Virtualbox – Audio architecture

Currently Virtualbox uses QEMU audio code. QEMU audio code is a big monolithic blog with single file auido.c implementing most of the audio functionality and 100s of preprocessor directives  (glue etc) in audio_template.h providing most of the helper functionalities for different platform.

My task here was to modify the audio code to and implement it according to PDM spec of Virtualbox. So the audio code block was divided into 3 entities :

Audio Device Code: DevIChAC97 for AC97, DevSB16 for SB 16 audio controller and DevIchHda and DevIchHdaCode for HDA based audio devices.

Intermediate audio driver: DevAudio.c and DrvAudioUtil.c implementing the intermediate audio driver.

Host audio backend: DrvHostCoreaudio.c for Mac, drvHostDSoundAudio.c for DSound for Windows and DrvHostAlsaAudio.c and DrvHostPulseAudio.c for linux.

Consider the case of playing of audio.

In the guest user plays a .mp3 file.

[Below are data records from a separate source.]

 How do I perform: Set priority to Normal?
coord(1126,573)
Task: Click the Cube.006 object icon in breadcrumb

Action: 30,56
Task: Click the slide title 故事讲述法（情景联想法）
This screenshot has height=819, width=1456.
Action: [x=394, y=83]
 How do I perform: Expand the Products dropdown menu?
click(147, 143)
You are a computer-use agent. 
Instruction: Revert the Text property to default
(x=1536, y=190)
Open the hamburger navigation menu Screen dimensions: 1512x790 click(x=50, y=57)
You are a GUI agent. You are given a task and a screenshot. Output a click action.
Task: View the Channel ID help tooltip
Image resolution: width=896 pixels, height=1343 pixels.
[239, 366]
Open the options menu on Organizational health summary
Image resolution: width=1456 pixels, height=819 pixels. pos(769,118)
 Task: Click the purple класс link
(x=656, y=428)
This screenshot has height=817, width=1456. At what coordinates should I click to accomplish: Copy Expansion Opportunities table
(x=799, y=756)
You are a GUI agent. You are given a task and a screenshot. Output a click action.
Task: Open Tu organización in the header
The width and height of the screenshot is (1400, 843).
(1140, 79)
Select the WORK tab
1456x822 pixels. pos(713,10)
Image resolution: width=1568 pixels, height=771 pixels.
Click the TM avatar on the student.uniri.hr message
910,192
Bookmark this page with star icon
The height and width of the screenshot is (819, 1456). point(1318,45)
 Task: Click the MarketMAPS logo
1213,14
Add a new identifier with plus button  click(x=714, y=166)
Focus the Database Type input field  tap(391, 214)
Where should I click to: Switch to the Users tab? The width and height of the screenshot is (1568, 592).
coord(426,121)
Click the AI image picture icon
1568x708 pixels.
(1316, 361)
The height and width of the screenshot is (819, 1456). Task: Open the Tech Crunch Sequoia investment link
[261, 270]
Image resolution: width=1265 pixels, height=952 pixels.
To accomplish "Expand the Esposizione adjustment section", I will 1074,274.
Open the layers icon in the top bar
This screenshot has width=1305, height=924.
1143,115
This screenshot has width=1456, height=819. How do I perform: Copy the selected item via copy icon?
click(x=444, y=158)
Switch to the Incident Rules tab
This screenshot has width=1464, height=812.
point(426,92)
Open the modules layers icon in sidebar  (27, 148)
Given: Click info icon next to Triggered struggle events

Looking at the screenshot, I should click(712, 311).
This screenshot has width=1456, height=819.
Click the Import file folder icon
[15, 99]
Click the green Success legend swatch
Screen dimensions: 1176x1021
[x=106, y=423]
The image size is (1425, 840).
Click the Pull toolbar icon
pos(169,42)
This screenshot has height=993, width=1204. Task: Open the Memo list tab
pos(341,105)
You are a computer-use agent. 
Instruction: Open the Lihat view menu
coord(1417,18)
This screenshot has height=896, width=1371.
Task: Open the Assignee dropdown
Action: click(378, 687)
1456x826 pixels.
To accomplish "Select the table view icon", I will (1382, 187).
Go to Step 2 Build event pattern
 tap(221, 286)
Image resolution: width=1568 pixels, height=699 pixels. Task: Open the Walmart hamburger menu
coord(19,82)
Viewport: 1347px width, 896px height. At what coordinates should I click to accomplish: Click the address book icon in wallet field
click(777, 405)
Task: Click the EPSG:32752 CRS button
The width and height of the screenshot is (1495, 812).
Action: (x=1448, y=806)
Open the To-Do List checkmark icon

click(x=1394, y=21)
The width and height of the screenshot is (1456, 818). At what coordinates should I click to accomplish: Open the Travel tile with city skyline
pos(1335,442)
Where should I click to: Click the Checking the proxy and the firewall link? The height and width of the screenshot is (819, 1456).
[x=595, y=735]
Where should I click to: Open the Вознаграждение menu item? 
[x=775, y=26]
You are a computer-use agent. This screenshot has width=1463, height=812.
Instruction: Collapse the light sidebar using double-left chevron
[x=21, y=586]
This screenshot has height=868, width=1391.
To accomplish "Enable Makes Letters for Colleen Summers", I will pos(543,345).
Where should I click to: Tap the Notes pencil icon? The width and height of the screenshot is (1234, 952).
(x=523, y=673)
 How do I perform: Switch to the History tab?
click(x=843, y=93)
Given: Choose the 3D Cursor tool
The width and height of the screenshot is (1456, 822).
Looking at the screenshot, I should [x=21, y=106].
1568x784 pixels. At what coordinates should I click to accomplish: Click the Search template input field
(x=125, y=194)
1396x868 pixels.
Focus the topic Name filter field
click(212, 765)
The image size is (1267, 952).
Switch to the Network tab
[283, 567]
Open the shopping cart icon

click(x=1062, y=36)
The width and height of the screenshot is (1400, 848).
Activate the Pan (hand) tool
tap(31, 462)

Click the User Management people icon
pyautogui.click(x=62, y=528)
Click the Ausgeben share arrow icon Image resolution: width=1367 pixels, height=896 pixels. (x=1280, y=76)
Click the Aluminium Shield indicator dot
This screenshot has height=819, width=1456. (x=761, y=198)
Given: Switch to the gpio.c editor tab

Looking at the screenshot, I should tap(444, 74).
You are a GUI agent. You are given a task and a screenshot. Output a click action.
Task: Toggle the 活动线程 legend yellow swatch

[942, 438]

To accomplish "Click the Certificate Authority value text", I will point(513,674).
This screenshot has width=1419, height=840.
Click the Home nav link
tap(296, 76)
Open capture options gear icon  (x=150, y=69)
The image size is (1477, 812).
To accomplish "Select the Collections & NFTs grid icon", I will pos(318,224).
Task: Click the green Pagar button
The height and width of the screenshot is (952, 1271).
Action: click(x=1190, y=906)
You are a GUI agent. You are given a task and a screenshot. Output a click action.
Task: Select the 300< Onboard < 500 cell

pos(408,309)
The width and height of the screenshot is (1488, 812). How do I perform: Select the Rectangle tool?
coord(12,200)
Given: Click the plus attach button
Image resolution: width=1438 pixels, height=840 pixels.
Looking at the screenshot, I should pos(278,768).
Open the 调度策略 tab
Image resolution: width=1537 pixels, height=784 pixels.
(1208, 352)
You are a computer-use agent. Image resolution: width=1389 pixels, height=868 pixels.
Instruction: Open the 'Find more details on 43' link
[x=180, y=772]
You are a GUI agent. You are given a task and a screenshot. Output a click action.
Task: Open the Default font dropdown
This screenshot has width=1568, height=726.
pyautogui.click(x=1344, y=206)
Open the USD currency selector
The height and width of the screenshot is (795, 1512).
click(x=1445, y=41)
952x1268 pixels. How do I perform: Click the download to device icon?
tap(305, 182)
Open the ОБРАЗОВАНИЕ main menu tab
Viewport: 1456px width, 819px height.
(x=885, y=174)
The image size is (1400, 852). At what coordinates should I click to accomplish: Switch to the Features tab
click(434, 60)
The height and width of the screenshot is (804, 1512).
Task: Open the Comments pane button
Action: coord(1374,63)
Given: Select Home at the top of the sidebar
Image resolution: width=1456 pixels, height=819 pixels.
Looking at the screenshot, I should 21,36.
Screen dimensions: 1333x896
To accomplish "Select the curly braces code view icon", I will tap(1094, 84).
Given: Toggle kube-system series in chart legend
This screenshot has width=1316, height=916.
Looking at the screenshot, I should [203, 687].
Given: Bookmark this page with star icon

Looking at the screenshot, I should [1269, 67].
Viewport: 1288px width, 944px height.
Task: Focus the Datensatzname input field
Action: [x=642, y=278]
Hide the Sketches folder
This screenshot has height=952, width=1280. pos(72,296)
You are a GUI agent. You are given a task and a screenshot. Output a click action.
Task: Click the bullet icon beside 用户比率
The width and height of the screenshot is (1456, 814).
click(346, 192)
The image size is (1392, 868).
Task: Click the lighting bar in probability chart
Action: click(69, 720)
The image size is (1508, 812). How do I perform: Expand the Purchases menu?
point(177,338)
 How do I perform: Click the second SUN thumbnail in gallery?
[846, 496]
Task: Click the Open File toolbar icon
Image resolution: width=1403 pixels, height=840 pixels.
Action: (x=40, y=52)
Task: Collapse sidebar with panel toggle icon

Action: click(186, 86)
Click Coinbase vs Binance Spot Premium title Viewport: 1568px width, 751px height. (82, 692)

The guest audio driver writes the audio samples to the audio card registers.  The guest audio driver, tries to access the audio device. These accesses are trapped by the  hypervisor and are redirected to device code which redirects the to the intermediate audio driver. Intermediate audio driver further transfer the audio samples to the host audio backends based on the host platform. Host audio backends(drivers) which have access to host and host’s hardware, write these audio samples the actual audio hardware present on the host.

Consider the case of recording:

A user recording his voice on voice recorder or using skype call. Guest audio driver tries to read the audio from the virtual audio card. The call is trapped by the hypervisor, redirected to the device code, which then further redirects the read request to intermediate audio driver. Intermediate audio driver redirect the read request to the host backend. Host backend reads the audio samples from the audio device and then send those samples up to the actual guest.